**Source material:**
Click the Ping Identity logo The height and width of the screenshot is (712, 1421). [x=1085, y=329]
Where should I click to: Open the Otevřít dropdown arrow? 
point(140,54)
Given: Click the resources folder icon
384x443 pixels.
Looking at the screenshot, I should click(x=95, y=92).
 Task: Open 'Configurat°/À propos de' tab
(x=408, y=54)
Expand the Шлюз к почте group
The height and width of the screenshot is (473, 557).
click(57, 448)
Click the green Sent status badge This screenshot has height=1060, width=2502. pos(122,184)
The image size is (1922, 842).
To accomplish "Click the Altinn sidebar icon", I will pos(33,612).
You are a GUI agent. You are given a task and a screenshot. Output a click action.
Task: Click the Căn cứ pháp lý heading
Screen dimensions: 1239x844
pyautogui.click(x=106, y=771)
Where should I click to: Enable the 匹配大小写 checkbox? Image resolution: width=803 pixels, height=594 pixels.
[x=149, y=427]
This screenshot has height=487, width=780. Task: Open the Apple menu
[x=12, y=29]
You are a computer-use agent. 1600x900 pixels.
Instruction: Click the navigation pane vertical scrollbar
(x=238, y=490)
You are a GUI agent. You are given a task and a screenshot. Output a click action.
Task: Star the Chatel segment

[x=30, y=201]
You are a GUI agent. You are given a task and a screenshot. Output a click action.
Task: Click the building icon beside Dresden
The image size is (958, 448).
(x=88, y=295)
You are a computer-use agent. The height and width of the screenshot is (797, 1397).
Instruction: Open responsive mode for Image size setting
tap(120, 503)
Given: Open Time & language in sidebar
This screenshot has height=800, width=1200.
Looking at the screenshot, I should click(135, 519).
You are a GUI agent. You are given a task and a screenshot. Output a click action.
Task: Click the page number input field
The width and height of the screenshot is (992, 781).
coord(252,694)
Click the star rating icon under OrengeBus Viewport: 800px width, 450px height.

**Directions:** Exact copies of every record are required, so retype them in full.

**Result of this task:**
Click the Ping Identity logo The height and width of the screenshot is (712, 1421). [x=1085, y=329]
Where should I click to: Open the Otevřít dropdown arrow? 
point(140,54)
Given: Click the resources folder icon
384x443 pixels.
Looking at the screenshot, I should click(x=95, y=92).
 Task: Open 'Configurat°/À propos de' tab
(x=408, y=54)
Expand the Шлюз к почте group
The height and width of the screenshot is (473, 557).
click(57, 448)
Click the green Sent status badge This screenshot has height=1060, width=2502. pos(122,184)
The image size is (1922, 842).
To accomplish "Click the Altinn sidebar icon", I will pos(33,612).
You are a GUI agent. You are given a task and a screenshot. Output a click action.
Task: Click the Căn cứ pháp lý heading
Screen dimensions: 1239x844
pyautogui.click(x=106, y=771)
Where should I click to: Enable the 匹配大小写 checkbox? Image resolution: width=803 pixels, height=594 pixels.
[x=149, y=427]
This screenshot has height=487, width=780. Task: Open the Apple menu
[x=12, y=29]
You are a computer-use agent. 1600x900 pixels.
Instruction: Click the navigation pane vertical scrollbar
(x=238, y=490)
You are a GUI agent. You are given a task and a screenshot. Output a click action.
Task: Star the Chatel segment

[x=30, y=201]
You are a GUI agent. You are given a task and a screenshot. Output a click action.
Task: Click the building icon beside Dresden
The image size is (958, 448).
(x=88, y=295)
You are a computer-use agent. The height and width of the screenshot is (797, 1397).
Instruction: Open responsive mode for Image size setting
tap(120, 503)
Given: Open Time & language in sidebar
This screenshot has height=800, width=1200.
Looking at the screenshot, I should click(135, 519).
You are a GUI agent. You are given a task and a screenshot. Output a click action.
Task: Click the page number input field
The width and height of the screenshot is (992, 781).
coord(252,694)
Click the star rating icon under OrengeBus Viewport: 800px width, 450px height.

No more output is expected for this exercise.